START Source information

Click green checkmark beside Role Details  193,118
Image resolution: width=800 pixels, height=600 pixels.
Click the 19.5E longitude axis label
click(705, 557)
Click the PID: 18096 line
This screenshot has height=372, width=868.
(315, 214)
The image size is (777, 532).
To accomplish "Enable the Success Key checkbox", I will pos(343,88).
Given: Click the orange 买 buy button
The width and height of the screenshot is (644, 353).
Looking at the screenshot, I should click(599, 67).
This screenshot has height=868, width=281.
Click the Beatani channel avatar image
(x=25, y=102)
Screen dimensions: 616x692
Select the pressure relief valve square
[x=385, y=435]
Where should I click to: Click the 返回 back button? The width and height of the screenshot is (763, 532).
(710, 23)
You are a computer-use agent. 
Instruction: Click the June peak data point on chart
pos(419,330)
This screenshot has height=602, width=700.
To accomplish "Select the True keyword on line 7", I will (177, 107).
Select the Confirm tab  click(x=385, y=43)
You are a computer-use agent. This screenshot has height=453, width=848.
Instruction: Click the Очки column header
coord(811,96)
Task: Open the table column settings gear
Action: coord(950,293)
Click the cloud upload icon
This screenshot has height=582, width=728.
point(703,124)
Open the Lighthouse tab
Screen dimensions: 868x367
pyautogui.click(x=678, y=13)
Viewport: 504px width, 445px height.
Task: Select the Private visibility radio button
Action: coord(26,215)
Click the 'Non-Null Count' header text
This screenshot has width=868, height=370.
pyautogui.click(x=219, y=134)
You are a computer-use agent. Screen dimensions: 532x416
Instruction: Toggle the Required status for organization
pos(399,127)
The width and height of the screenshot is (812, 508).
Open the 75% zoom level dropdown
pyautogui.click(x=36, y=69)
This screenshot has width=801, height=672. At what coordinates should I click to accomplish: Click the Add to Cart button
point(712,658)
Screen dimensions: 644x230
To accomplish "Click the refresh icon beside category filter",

END Source information

Task brief — Your task is to output exactly the lines running from the one with "Open the 75% zoom level dropdown" through the final line of the material above, with both ends included.

Solution for this exercise —
Open the 75% zoom level dropdown
pyautogui.click(x=36, y=69)
This screenshot has width=801, height=672. At what coordinates should I click to accomplish: Click the Add to Cart button
point(712,658)
Screen dimensions: 644x230
To accomplish "Click the refresh icon beside category filter",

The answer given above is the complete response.